B.
Violation alléguée du droit à ce que leur cause soit entendue
79. Les Requérants allèguent qu’après la décision judiciaire rendue en leur
faveur le 13 juillet 2007 et le rejet du pourvoi en cassation intenté par
l’AGEF, le 9 avril 2009, l’État défendeur s’est investi dans une série d’actes
dans le but de faire échec à l’exécution de la décision qui reconnaissait leur
droit à indemnisation. Ils soutiennent que l’inexécution de la décision
judiciaire qui leur accordait une indemnité de huit cent douze millions quatre
cent quatre-vingt-huit mille (812 488 000) francs CFA est imputable à l’État
défendeur dont les agents en l’occurrence le Procureur général, n’ont rien
fait pendant plus de sept (7) ans pour provoquer une décision des chambres
réunies de la Cour Suprême sur la demande de l’AGEF.

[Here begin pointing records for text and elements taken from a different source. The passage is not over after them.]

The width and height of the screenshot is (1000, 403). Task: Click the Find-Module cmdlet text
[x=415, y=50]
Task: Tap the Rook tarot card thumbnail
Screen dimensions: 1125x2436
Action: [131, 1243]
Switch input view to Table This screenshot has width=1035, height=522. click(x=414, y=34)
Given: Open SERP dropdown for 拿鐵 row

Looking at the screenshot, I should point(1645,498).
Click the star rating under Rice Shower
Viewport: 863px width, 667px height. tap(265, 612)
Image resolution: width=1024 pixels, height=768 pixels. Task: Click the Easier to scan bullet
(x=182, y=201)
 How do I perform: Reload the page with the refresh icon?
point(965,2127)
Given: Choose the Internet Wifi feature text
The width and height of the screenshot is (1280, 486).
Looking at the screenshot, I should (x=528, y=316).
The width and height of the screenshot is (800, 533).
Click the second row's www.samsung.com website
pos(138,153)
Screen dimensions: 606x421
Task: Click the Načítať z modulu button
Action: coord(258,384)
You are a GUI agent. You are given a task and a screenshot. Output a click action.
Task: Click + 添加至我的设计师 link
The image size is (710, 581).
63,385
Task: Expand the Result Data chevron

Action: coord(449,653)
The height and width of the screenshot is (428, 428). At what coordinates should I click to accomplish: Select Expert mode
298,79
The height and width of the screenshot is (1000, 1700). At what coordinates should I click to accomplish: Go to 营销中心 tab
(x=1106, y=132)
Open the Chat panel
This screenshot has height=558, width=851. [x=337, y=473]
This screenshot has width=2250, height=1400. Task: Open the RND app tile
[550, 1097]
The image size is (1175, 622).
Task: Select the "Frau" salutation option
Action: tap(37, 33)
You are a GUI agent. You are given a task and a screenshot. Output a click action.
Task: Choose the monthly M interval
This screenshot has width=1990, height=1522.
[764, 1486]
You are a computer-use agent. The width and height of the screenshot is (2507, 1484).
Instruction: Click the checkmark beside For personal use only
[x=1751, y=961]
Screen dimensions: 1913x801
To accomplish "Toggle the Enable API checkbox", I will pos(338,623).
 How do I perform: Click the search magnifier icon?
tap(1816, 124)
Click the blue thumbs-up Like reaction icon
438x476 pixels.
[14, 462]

80. Les Requérants affirment que, quand bien même ils n’étaient pas
demandeurs à ce stade de la procédure, ils auraient voulu défendre leur
cause devant les chambres réunies de la Cour Suprême dans un délai
raisonnable, puis, passer à l’exécution de l’arrêt du 13 juillet 2007. Ils prient
la Cour de constater la violation de leur droit d’être jugés dans un délai
raisonnable et à l’exécution d’une décision rendue en leur faveur protégés
par l’article 7 de la Charte.
*
81. L’État défendeur soutient que la saisine du Président de la Cour Suprême
par le Procureur général près ladite Cour aux fins de règlement, sur le
fondement de l’article 32 de la Loi sur la Cour suprême, est une faculté et
n'est assortie d’aucun délai. Il affirme que le fait pour le Procureur général
de ne pas saisir le Président de la Cour suprême pour convoquer les
Chambres réunies ne peut être considéré comme une violation des droits
des Requérants, puisqu’en 2016 ils ont obtenu la décision qui a déclaré
caduque la demande de suspension de l’exécution de l’arrêt du 9 avril 2009.